This case was at best a mere suspicious one. It was merely my theory that Kamal Sing was instigator, and not my conviction. I therefore consider it unsafe to sanction prosecution under sec. 211 of the Indian Penal Code.

2. Against this order, the opposite party moved the Sessions Judge, asking him to grant the sanction which had been refused by the Deputy Magistrate. His petition is dated the 10th January 1896, and on that same date the learned Sessions Judge, without giving any notice to the petitioners before us, against whom the sanction was asked, made an order sanctioning their prosecution under sec. 211 of the Indian Penal Code.

3. It is now urged before us that the order of the Sessions Judge is an improper order, and ought to be set aside.

4. We are of opinion that the contention of the petitioners is correct. The sole ground upon which the learned Sessions Judge based his order granting the sanction is that the learned Deputy Magistrate in his judgment, dismissing the case, expressed the opinion that it was a false and got-up one, and if that was so, the person complained against was entitled to the sanction to prosecute that he asked for. But we must bear in mind that the learned Deputy Magistrate who delivered the judgment was himself of opinion, when the sanction to prosecute was applied for, that the case was not one in which such sanction ought to be granted.
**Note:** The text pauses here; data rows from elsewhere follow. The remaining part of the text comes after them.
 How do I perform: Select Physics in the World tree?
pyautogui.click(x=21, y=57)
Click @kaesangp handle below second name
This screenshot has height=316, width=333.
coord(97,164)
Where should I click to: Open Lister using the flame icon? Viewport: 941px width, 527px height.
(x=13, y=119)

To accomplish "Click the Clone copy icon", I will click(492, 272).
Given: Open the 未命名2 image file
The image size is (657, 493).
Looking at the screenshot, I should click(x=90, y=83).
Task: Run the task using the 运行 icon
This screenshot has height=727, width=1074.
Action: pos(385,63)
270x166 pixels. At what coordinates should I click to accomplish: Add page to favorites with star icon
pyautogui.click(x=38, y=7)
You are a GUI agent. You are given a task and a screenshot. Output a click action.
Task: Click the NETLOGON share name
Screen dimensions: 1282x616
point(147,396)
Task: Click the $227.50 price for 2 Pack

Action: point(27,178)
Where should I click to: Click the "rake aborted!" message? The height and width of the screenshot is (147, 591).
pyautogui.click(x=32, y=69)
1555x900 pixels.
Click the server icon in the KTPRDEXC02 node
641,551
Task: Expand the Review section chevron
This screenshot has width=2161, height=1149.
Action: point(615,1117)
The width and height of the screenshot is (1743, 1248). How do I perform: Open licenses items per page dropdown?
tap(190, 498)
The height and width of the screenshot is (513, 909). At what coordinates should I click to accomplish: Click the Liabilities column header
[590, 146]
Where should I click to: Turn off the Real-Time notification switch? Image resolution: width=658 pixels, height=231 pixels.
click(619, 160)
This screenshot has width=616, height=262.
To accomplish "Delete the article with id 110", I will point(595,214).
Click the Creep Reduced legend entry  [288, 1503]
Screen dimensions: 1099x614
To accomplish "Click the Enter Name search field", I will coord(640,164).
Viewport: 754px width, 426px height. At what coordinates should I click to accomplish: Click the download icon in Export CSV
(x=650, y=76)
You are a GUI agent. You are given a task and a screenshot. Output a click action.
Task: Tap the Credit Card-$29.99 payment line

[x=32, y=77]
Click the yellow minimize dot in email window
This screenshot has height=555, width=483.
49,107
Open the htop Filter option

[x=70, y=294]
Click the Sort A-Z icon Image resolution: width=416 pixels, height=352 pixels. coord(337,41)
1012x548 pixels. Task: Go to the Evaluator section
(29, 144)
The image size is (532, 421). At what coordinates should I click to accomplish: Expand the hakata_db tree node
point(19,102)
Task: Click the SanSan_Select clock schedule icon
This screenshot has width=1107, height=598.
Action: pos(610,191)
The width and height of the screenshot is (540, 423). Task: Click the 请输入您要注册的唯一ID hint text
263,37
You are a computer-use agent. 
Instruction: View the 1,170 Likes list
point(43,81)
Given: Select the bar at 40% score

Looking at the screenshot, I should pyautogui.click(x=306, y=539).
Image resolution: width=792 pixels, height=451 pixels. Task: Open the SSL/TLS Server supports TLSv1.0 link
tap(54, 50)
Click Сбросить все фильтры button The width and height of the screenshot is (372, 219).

5. Mr. Apcar for the opposite party in showing cause has called our attention to the passage in the learned Sessions Judge''s order, in which the learned Judge says :--" The case is such a very clear one on the record, that I do not consider it necessary to issue any notice, " and he contends that the order of the learned Sessions Judge must be taken to be based upon the evidence that was adduced in the case which was found to be false, and that it is not competent to us to set aside his order without considering that evidence. But it appears on a reference to the learned Sessions Judge''s record that it consisted of the petition made to him and of certified copies of the Deputy Magistrate''s order in the original case, and his Order refusing sanction, and it does not appear that the record of the original case had been sent for, and was before the Sessions Judge. Having regard to the view that the learned Deputy Magistrate took up the matter when he refused the application for sanction, and having regard also to the great delay in making the application for sanction, and to the fact of the learned Judge''s order being made without any notice to the petitioners, we are clearly of opinion that that order is not a proper order, and we Accordingly make the rule absolute, and set aside the learned Judge''s order granting the sanction asked for.